I went back up into Greasy yesterday to check the water situation in Section 17 and Sulphur, pastures we felt less critical when Robbin and I went up earlier in the week. We have left them open to one another to make what water we have available to the cattle from both.
I followed my neighbor Caleb Pennebaker up the hill, hauling water to his cattle. Each ranch has its unique attributes and deficiencies, and what works for one ranch doesn’t necessarily work for others. Furthermore, each cattleman develops his own unique perspective, and more often than not, shaped by the ranch he operates. Caleb’s cattle are not in dire straights, though his water is drying back, but he wants to stay ahead of real trouble and deal with the lack of water on his terms by augmenting his cattle early.
In Section 17, the shaded pool of water in Greasy Creek is holding remarkably well, water currently running at 1-2 gallons/minute for a couple of hundred feet to just above the fig trees.
And the water trough piped from Sulphur Spring near the corrals is full and not leaking
as is the trough in the Gathering Field that Robbin and I opened up to the cows in the Lower Field, about half of which have come through the gate.
In Sulphur, the Chimney Pond has been dry for three weeks, but
the pond at Ragle Springs is currently holding a few cows in the middle of the pasture. The cows have redistributed themselves through the open gate from 17 to Sulphur in the past couple of weeks, utilizing the Sycamore Spring that is keeping two troughs full, the overflow of which keeping another neighbor’s trough full.

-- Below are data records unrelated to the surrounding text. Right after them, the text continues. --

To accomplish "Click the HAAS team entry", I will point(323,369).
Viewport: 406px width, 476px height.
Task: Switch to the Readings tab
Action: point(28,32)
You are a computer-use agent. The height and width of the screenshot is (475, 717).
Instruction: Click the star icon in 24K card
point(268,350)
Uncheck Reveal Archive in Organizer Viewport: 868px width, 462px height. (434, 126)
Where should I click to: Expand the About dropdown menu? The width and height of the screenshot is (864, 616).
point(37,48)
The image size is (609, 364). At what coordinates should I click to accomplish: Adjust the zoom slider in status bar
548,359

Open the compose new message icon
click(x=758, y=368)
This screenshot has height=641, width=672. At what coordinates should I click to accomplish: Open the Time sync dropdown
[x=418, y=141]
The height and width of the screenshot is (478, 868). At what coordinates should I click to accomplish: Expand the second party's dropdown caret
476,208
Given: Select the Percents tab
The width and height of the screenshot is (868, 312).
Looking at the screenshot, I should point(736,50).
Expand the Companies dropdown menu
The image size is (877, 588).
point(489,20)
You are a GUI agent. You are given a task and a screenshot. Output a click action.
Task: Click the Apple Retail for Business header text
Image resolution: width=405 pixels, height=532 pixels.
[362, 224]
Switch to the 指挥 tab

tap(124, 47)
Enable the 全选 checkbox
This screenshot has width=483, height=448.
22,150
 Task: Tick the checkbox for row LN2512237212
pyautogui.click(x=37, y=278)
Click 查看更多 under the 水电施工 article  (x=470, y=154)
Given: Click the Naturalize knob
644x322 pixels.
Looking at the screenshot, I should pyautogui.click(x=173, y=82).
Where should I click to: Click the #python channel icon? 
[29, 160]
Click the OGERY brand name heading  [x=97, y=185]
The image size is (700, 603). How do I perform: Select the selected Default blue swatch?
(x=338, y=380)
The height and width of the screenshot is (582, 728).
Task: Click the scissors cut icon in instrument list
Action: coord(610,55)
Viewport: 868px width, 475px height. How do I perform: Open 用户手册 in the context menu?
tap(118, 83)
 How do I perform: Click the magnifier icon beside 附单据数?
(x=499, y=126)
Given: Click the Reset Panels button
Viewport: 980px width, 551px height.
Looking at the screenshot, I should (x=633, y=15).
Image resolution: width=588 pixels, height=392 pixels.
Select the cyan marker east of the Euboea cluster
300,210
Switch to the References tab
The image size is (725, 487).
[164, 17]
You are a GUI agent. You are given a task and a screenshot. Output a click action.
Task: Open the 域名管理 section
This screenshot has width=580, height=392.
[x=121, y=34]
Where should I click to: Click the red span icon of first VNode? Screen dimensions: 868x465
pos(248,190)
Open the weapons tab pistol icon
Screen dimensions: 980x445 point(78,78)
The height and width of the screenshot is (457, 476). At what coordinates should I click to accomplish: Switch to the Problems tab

We’ve had a long string of days over 100°, not unusual for this time of year, that’s impacting our stockwater already. With the balance of July, August and September to get through, we’ll use these photos as benchmarks as we go. Typically, our springs begin to recover by mid-September with shorter days and cooler nights, but as the second dry year in a row, there is no guarantee of that. This information may be valuable for those who follow us, like which springs held up and which ones didn’t in a drought, and though no two years are the same, help them make more informed decisions.